RECORDS FOR PROCESSING:
::::::

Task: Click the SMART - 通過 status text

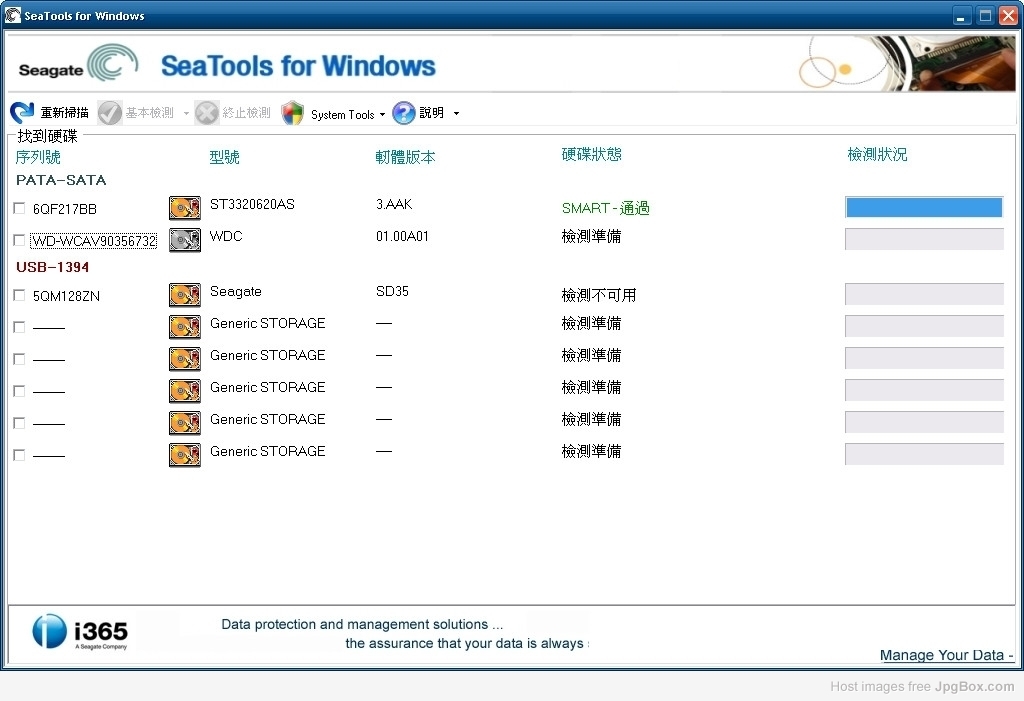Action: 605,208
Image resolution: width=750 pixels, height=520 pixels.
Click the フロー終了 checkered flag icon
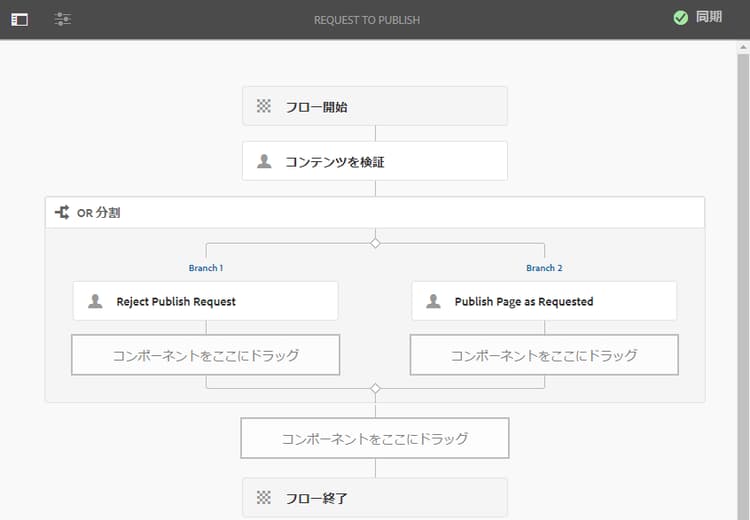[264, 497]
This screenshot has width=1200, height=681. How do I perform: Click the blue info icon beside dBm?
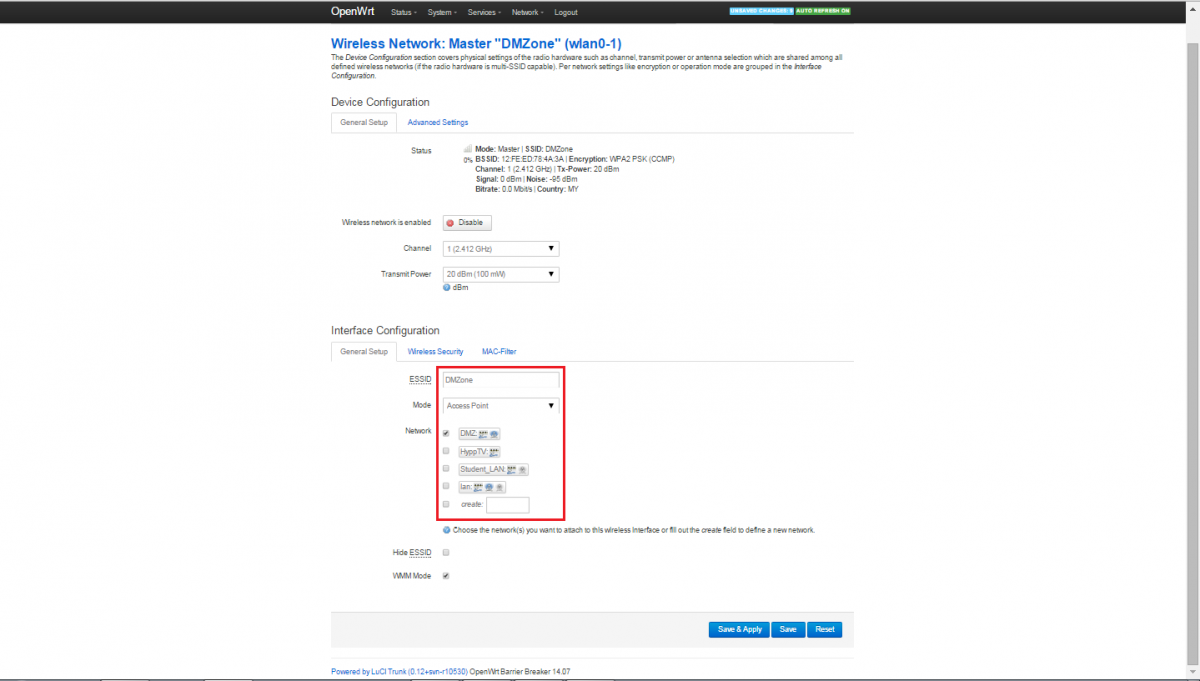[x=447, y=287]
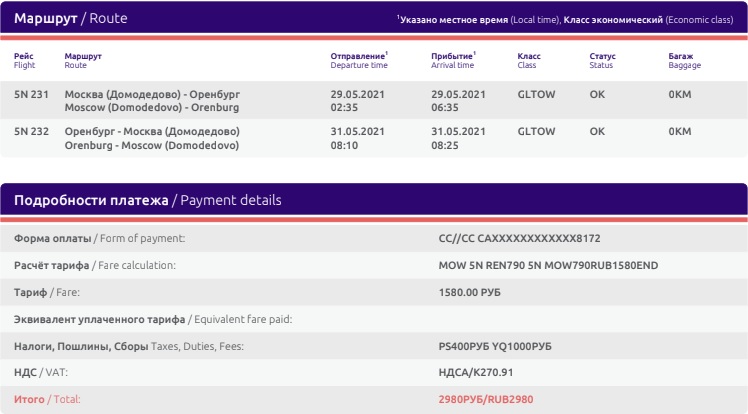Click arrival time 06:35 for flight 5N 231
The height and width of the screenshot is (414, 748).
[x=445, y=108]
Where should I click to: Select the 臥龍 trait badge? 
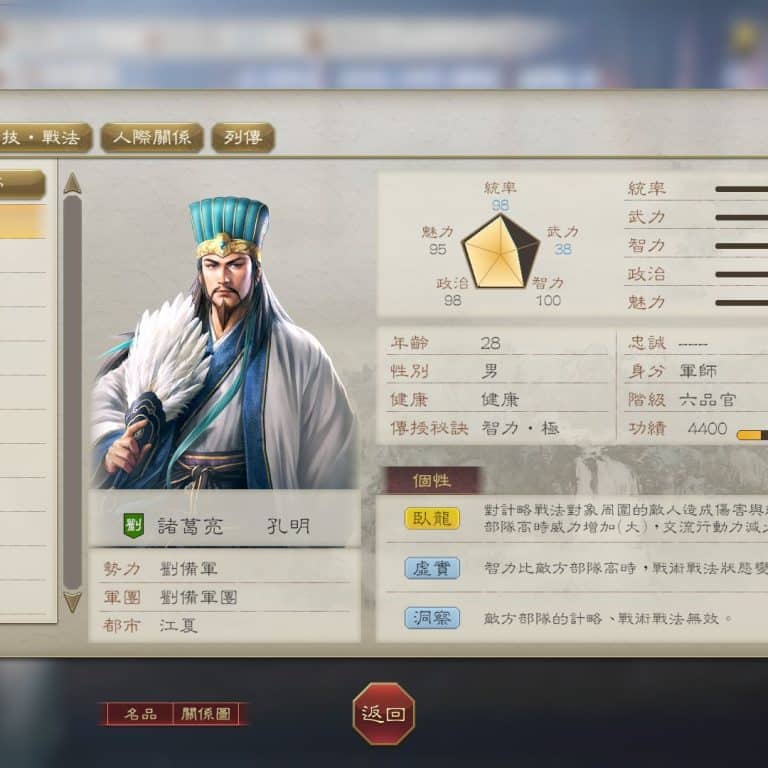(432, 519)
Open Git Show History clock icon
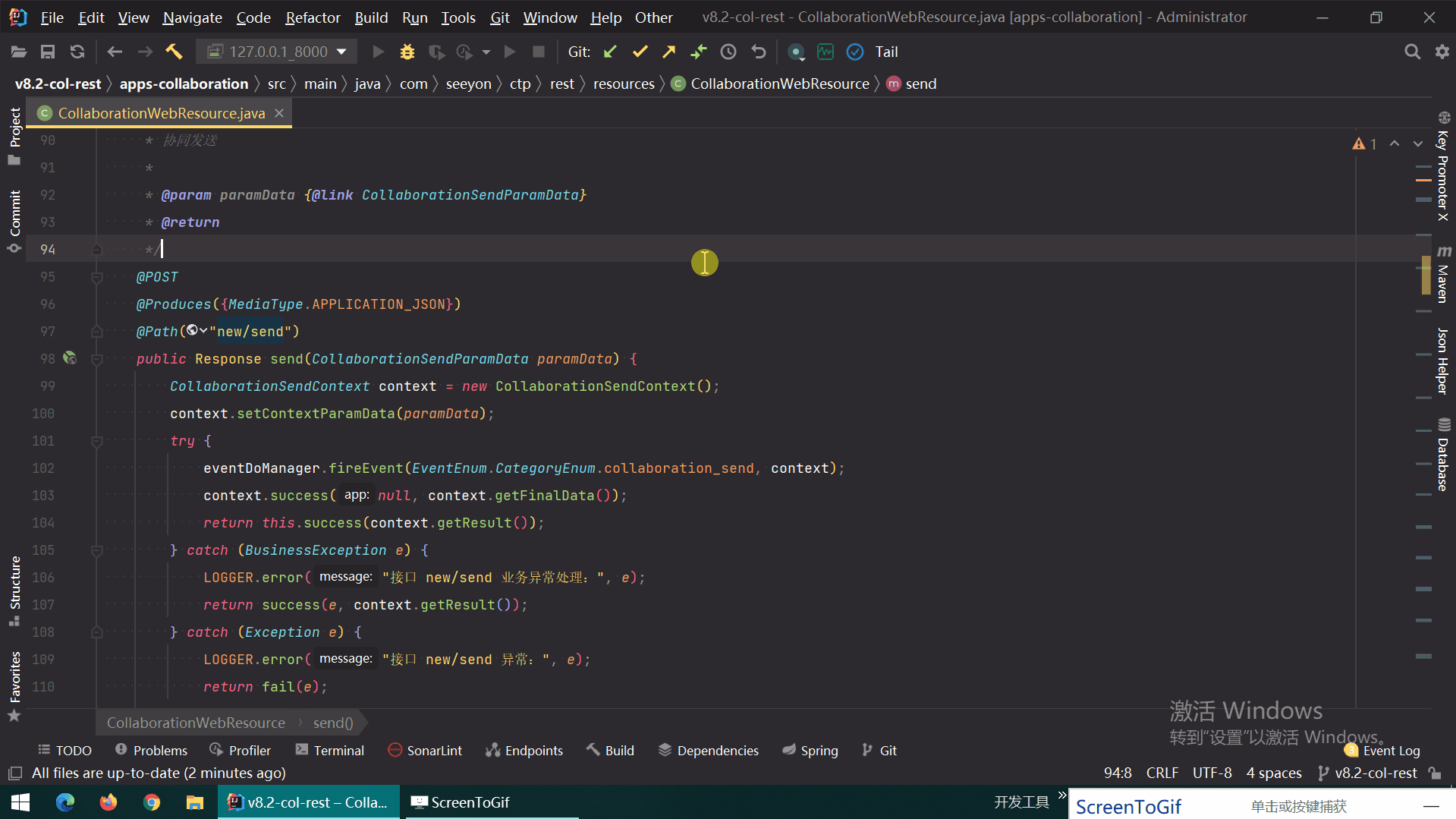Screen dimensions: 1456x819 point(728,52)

::::::

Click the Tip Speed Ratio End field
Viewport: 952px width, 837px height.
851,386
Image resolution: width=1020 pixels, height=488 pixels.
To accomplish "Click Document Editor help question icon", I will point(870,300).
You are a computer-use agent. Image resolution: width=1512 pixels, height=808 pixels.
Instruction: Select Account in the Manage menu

::::::

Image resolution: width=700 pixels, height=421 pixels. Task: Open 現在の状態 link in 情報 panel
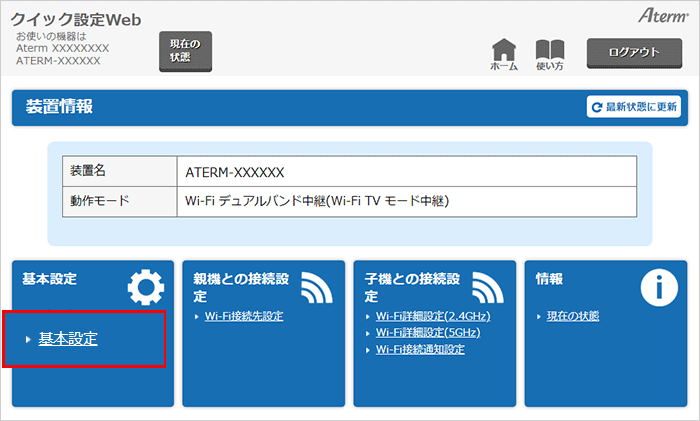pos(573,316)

::::::

TASK:
Taking the entries above, restate exactly those lines that fall between the line with "Viewport: 952px width, 837px height." and the line with "Instruction: Select Account", keeping both of those lines too.

ANSWER TO THE EXERCISE:
Viewport: 952px width, 837px height.
851,386
Image resolution: width=1020 pixels, height=488 pixels.
To accomplish "Click Document Editor help question icon", I will point(870,300).
You are a computer-use agent. Image resolution: width=1512 pixels, height=808 pixels.
Instruction: Select Account in the Manage menu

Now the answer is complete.